- Exercise data:
########

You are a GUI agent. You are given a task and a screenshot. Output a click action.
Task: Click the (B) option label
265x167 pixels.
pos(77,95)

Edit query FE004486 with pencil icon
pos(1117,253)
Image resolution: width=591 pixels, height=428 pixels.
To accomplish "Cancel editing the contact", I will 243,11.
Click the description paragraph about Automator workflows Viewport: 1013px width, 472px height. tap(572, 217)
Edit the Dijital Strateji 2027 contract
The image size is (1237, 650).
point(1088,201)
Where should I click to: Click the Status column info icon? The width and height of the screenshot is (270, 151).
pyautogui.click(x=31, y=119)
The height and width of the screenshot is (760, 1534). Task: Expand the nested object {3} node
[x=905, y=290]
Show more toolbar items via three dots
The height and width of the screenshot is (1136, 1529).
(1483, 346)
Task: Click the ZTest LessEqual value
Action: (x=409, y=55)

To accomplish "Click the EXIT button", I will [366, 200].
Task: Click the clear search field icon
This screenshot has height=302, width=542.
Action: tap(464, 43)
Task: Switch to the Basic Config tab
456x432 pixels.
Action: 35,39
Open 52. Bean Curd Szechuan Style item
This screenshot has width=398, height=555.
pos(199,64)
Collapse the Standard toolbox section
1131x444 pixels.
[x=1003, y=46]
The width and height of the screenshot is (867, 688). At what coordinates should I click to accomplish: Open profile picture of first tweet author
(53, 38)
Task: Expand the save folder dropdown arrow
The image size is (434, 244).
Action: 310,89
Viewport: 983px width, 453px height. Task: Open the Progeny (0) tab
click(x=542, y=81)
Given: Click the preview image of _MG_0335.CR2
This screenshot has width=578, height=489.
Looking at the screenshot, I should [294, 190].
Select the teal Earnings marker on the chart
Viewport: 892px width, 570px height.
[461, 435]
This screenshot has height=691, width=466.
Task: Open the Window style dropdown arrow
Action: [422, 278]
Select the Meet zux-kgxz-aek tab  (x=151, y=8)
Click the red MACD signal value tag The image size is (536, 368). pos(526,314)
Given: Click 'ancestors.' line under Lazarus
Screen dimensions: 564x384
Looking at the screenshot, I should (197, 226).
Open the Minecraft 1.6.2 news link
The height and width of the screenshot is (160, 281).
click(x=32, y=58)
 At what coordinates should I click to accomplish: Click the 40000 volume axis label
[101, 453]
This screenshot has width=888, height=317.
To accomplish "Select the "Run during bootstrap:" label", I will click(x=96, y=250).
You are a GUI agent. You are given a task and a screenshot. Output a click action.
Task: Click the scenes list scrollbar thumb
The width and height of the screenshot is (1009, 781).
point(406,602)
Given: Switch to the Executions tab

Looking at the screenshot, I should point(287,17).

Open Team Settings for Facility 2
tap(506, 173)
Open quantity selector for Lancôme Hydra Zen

########

- Description of the task:
Please return all of the data above word for word, from the first line through the last.

- Solution to this problem:
You are a GUI agent. You are given a task and a screenshot. Output a click action.
Task: Click the (B) option label
265x167 pixels.
pos(77,95)

Edit query FE004486 with pencil icon
pos(1117,253)
Image resolution: width=591 pixels, height=428 pixels.
To accomplish "Cancel editing the contact", I will 243,11.
Click the description paragraph about Automator workflows Viewport: 1013px width, 472px height. tap(572, 217)
Edit the Dijital Strateji 2027 contract
The image size is (1237, 650).
point(1088,201)
Where should I click to: Click the Status column info icon? The width and height of the screenshot is (270, 151).
pyautogui.click(x=31, y=119)
The height and width of the screenshot is (760, 1534). Task: Expand the nested object {3} node
[x=905, y=290]
Show more toolbar items via three dots
The height and width of the screenshot is (1136, 1529).
(1483, 346)
Task: Click the ZTest LessEqual value
Action: (x=409, y=55)

To accomplish "Click the EXIT button", I will [366, 200].
Task: Click the clear search field icon
This screenshot has height=302, width=542.
Action: tap(464, 43)
Task: Switch to the Basic Config tab
456x432 pixels.
Action: 35,39
Open 52. Bean Curd Szechuan Style item
This screenshot has width=398, height=555.
pos(199,64)
Collapse the Standard toolbox section
1131x444 pixels.
[x=1003, y=46]
The width and height of the screenshot is (867, 688). At what coordinates should I click to accomplish: Open profile picture of first tweet author
(53, 38)
Task: Expand the save folder dropdown arrow
The image size is (434, 244).
Action: 310,89
Viewport: 983px width, 453px height. Task: Open the Progeny (0) tab
click(x=542, y=81)
Given: Click the preview image of _MG_0335.CR2
This screenshot has width=578, height=489.
Looking at the screenshot, I should [294, 190].
Select the teal Earnings marker on the chart
Viewport: 892px width, 570px height.
[461, 435]
This screenshot has height=691, width=466.
Task: Open the Window style dropdown arrow
Action: [422, 278]
Select the Meet zux-kgxz-aek tab  (x=151, y=8)
Click the red MACD signal value tag The image size is (536, 368). pos(526,314)
Given: Click 'ancestors.' line under Lazarus
Screen dimensions: 564x384
Looking at the screenshot, I should (197, 226).
Open the Minecraft 1.6.2 news link
The height and width of the screenshot is (160, 281).
click(x=32, y=58)
 At what coordinates should I click to accomplish: Click the 40000 volume axis label
[101, 453]
This screenshot has width=888, height=317.
To accomplish "Select the "Run during bootstrap:" label", I will click(x=96, y=250).
You are a GUI agent. You are given a task and a screenshot. Output a click action.
Task: Click the scenes list scrollbar thumb
The width and height of the screenshot is (1009, 781).
point(406,602)
Given: Switch to the Executions tab

Looking at the screenshot, I should point(287,17).

Open Team Settings for Facility 2
tap(506, 173)
Open quantity selector for Lancôme Hydra Zen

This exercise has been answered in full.